Parse with openpyxl / pandas.
Or convert to structured representation; pass to LLM.
For complex models, code execution (LLM writes Python; runs it; reads result) often beats direct generation.

Regulatory / compliance

Higher bar:

Specific output formats required (SAR, suspicious activity report).
Strict audit trail: who saw what data, when.
Conservative refusal for borderline cases.
Often requires fine-tuning on regulatory examples.

Trading / quant

Less common for LLMs to drive trades directly; more common for research support: summarize news, scan disclosures, generate hypotheses for analysts.

Latency-sensitive paths use small specialized models; analytical paths use frontier models with reasoning.

Multi-agent for finance

A common pattern:

Research agent: gathers filings, news, transcripts → corpus
Extractor agent: pulls structured data from each source
Reasoner agent: performs analysis with code execution
Reviewer agent: critiques output, flags issues
Writer agent: produces final report with citations

Each agent has a focused tool set and system prompt. Slow, expensive, but verifiable.

Evaluation

Domain-specific harnesses:

FinBench, FinanceBench (Patronus): real-world financial questions with reference answers.
MMLU finance subsets.
Custom: 100+ (question, expected_answer) pairs from your use case.

For verification-heavy use cases:

Source-citation accuracy: did the model cite real, relevant passages?
Numerical accuracy: are numbers exactly right (often more important than approximate)?
Calibrated refusal: does the model say “I don’t have data on Q4” when it doesn’t?

Risks specific to finance

Misleading claims: confident wrong analysis can drive real-world losses.
Hallucinated numbers: indistinguishable from real ones to non-experts.
Data leakage: client portfolio info, M&A discussions — strict data boundaries.
Regulation: in some jurisdictions, AI-generated investment advice is regulated.
Audit trail: outputs may be subpoena’d; full traceability matters.

Tooling

LlamaIndex Financial: prepackaged finance-RAG patterns.
OpenBB, finbert, FinGPT: open finance ML tools.
Bloomberg Terminal (closed) increasingly has AI integration.
Patronus AI: finance-specialized eval and guardrails.
Hebbia, Glean, Harvey: enterprise finance/legal AI products.
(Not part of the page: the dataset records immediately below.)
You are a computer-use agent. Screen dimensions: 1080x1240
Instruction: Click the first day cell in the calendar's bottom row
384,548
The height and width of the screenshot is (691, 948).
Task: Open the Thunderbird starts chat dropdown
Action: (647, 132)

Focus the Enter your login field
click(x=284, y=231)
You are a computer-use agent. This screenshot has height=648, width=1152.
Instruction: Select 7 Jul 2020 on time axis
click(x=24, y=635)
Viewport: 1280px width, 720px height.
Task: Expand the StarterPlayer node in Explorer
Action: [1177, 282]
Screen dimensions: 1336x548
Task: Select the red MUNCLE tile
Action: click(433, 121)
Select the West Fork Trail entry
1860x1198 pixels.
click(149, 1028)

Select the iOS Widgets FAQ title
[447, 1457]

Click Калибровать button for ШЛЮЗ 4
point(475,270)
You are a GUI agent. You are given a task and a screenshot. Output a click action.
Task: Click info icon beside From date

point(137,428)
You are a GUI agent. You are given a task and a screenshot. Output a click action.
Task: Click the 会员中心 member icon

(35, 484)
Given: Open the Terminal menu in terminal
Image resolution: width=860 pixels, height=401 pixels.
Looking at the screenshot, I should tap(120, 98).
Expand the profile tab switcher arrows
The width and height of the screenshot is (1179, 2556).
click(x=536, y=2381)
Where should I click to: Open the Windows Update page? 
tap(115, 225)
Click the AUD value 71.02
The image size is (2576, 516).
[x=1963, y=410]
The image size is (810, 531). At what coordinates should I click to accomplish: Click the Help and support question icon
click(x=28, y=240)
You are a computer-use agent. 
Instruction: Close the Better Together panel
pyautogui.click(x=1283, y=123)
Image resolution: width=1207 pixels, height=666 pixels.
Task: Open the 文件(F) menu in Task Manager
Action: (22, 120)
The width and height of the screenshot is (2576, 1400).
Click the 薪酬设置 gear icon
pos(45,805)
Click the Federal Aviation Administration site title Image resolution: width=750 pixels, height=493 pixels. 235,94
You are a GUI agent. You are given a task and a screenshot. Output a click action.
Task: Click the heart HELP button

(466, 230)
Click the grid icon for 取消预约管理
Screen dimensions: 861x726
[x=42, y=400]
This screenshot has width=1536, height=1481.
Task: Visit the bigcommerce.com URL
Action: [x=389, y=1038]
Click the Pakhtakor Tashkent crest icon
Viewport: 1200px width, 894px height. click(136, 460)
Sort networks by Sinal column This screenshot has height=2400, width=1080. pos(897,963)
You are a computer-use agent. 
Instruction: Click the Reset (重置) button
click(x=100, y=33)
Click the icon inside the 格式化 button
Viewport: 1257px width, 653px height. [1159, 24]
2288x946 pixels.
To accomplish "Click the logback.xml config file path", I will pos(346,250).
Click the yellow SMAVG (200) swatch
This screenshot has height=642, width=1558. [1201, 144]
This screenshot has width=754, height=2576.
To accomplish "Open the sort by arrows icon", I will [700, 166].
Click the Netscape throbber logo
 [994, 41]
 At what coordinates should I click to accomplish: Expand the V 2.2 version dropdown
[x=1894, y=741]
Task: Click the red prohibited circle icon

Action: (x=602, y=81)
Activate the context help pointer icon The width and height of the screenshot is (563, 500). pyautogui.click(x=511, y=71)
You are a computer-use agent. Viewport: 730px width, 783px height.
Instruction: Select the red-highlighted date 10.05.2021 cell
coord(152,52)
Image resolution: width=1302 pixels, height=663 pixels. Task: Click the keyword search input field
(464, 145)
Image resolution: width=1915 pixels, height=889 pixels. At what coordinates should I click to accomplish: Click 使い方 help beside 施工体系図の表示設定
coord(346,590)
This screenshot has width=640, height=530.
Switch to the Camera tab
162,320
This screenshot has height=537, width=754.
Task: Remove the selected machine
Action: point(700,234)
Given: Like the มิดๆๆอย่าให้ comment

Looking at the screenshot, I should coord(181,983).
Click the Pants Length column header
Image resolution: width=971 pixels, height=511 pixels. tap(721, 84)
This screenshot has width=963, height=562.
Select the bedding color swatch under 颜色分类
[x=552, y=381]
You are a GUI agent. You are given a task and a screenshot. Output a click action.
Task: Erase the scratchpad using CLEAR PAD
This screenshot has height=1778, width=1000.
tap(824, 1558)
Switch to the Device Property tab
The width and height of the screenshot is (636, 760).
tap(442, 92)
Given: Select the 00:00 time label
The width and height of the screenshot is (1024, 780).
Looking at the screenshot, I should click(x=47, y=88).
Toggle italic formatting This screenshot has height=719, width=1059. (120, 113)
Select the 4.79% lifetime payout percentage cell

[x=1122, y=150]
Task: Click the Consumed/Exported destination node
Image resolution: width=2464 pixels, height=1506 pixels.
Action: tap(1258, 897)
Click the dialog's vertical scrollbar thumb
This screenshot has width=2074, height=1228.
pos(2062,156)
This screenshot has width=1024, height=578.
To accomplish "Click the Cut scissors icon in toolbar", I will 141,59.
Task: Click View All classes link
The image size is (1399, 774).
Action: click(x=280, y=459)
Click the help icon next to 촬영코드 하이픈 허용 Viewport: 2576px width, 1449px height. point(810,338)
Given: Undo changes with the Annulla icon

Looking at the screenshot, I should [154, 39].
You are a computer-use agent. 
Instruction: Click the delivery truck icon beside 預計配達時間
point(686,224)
Real products (early 2026)

Hebbia: agentic AI for financial analysts; multi-document research.
Harvey: legal + finance, used by law firms.
Rogo, Brightwave, Patronus: specialized analyst tooling.
Bridgewater AI initiative, Renaissance experiments: hedge-fund integrations (mostly research).
Ramp, Brex: AI for finance ops at SMBs.

Pitfalls

No verifier on numbers: model says revenue was $X; nobody checks.
Treating all sources equally: a Reddit post and a 10-K have very different credibility.
Missing temporal context: “as of when?” matters constantly.
Currency / unit confusion: $1.5M vs $1.5B vs €1.5M.
Quarterly vs annual confusion.
Forgetting macro context: a “20% revenue drop” needs context (was that an industry-wide event?).
No human reviewer: high-stakes outputs without expert verification.

Practical advice

Always use tools for math. Calculator, code, SQL — never raw model arithmetic.
Always cite sources with verifiable quotes.
Verify on a domain eval with known answers.
Have humans review anything client-facing or decision-driving.
Lean on reasoning models for multi-step analysis.
Track the audit trail: every input, source, decision, output.